Gemini Code Execution Error — Fix
Gemini's built-in code execution sandbox allows Python code to run directly inside the model, but users sometimes encounter errors where code fails silently, throws exceptions, or simply does not execute at all. This issue is commonly seen by developers and analysts using Gemini for data processing, calculations, or automated scripting tasks. Understanding the sandbox's limitations and configuration requirements is the fastest path to resolving this error.
Why does this error happen?
How to fix it
Enable Code Execution in Model Settings
Code execution is not active by default in all Gemini configurations. Navigate to your Gemini API settings or the Google AI Studio interface and confirm that the code execution tool is toggled on before sending your request. If you are using the API directly, ensure the 'code_execution' tool is included in your tools array when constructing the model request.
Upgrade to Gemini 1.5 Pro or Newer
Code execution is only supported on Gemini 1.5 Pro and later model versions, including Gemini 1.5 Flash and Gemini 2.0 models. If you are on an earlier model version, the sandbox will not be available and your code will not run. Check your current model selection in the API request or the AI Studio model picker and switch to a supported version.

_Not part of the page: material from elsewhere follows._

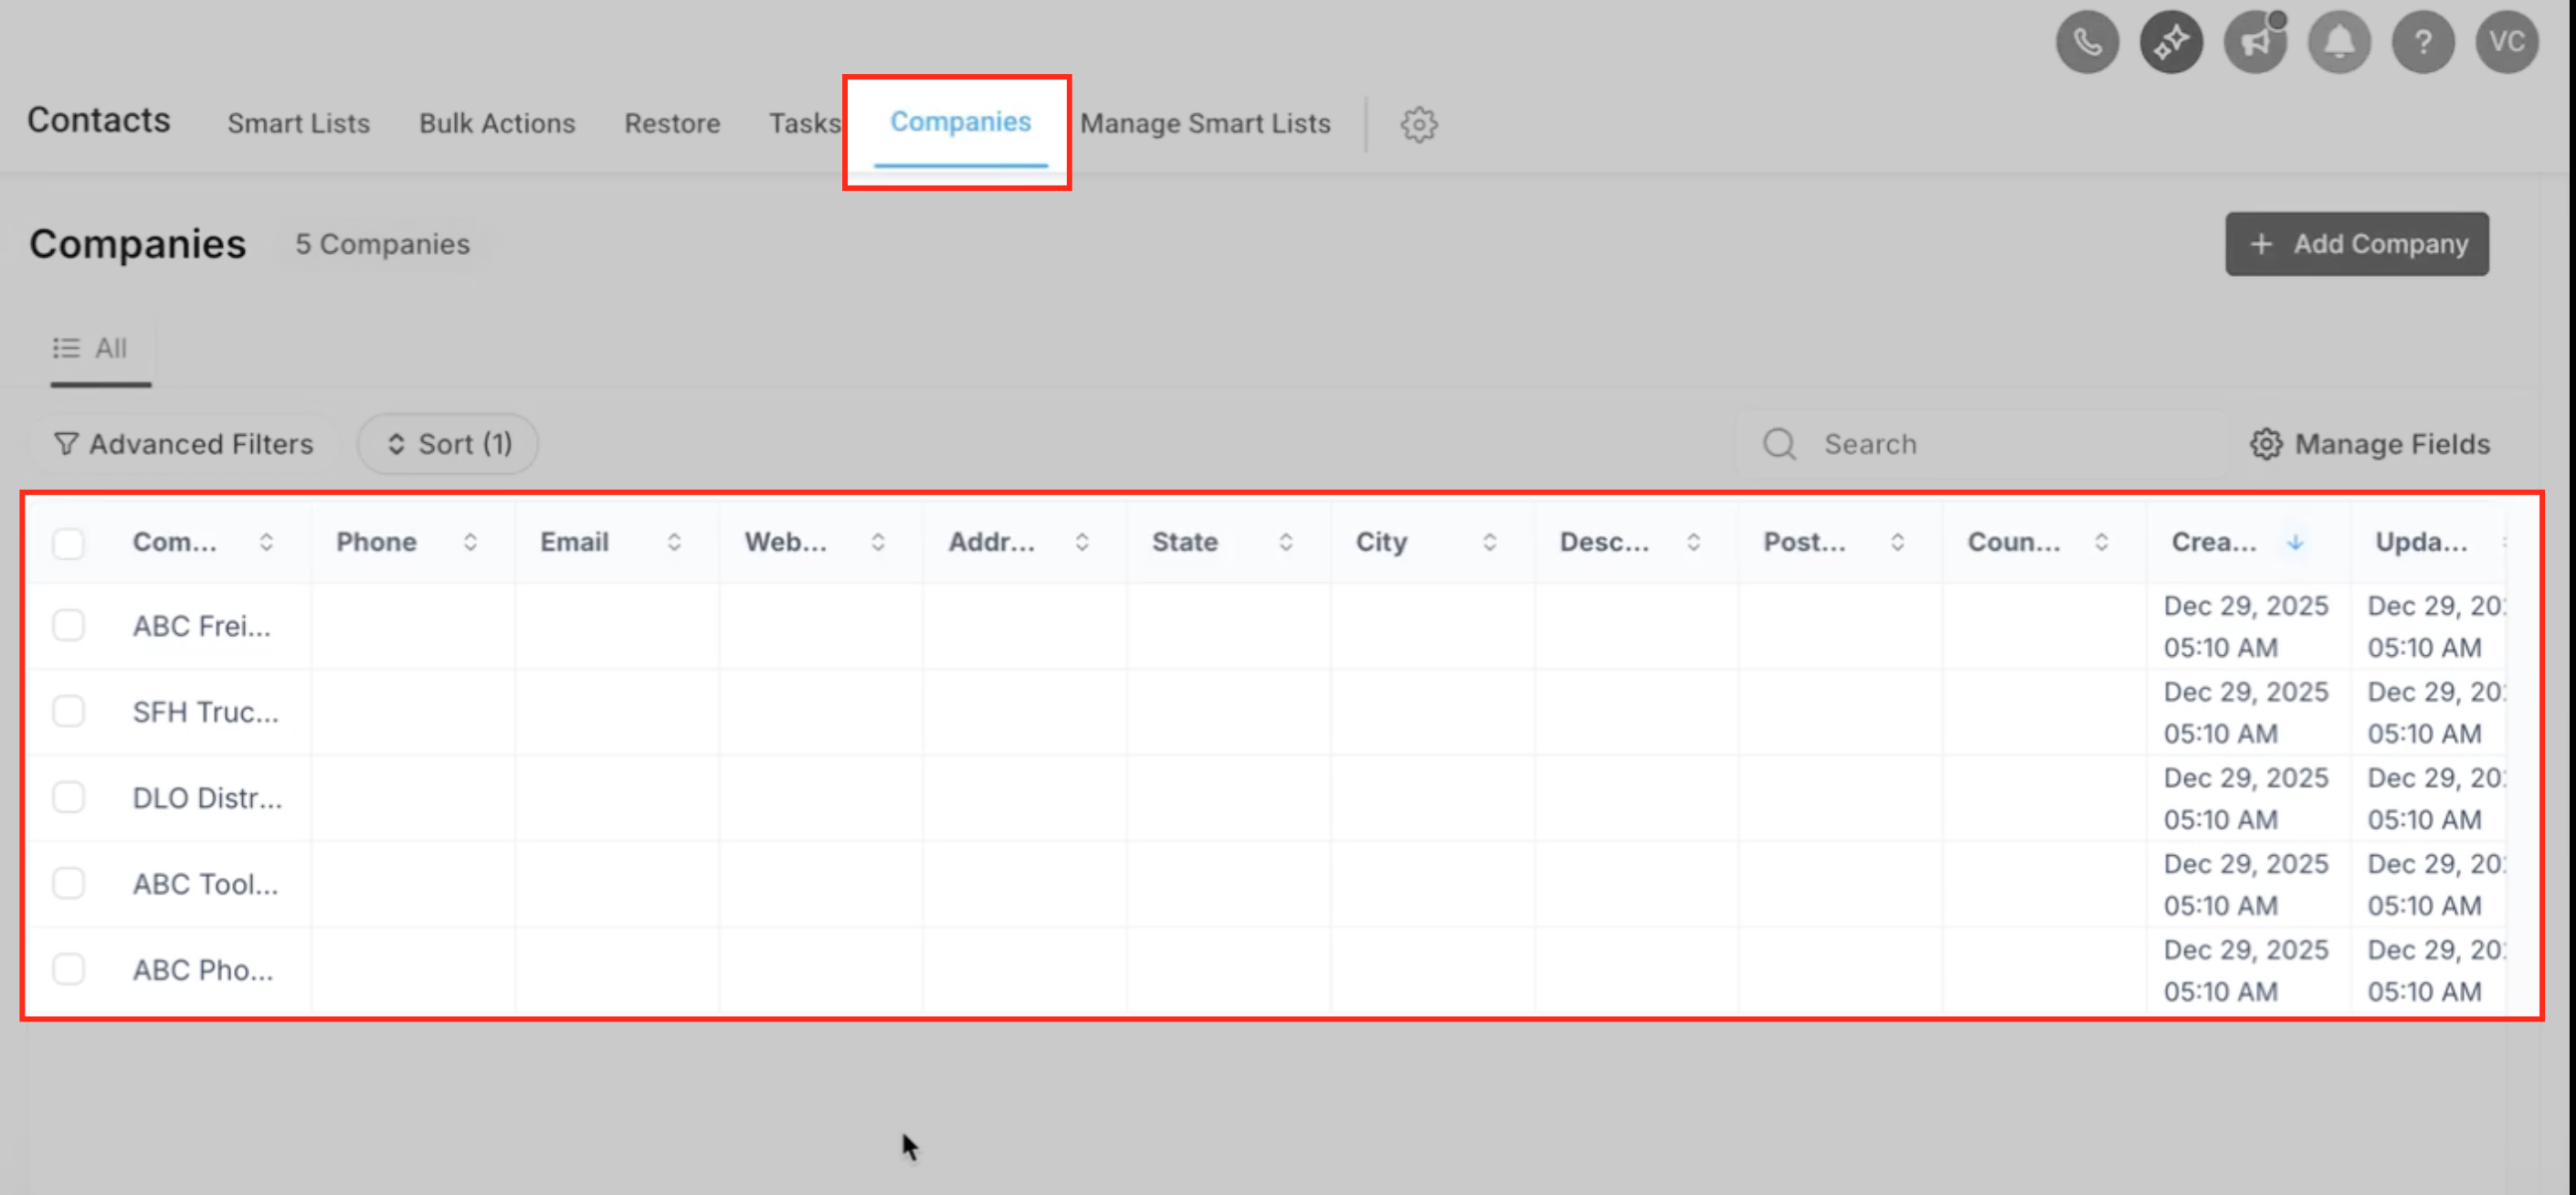The image size is (2576, 1195).
Task: Open the megaphone announcements icon
Action: [2254, 42]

Verify That Required Libraries Are Available
Gemini's sandbox includes a pre-approved set of Python libraries such as NumPy, Pandas, Matplotlib, and a handful of other common packages. If your code imports a library that is not available in the sandbox, execution will fail with an import error. Review your import statements and replace unsupported libraries with sandbox-compatible alternatives, or restructure the logic to avoid external dependencies.
Break Complex Code Into Smaller Executable Chunks
Large or deeply nested scripts can exceed the sandbox's memory and execution time limits, causing failures that are difficult to diagnose. Split your code into smaller, self-contained logical blocks and test each segment individually within the conversation. This approach also makes it easier to identify exactly which portion of the code triggers the error.
Pro tip
Always prototype your sandbox code with minimal dependencies and a small dataset first — confirm execution succeeds before scaling up to larger inputs or adding additional library imports, since sandbox resource limits are non-negotiable and will silently terminate overloaded scripts.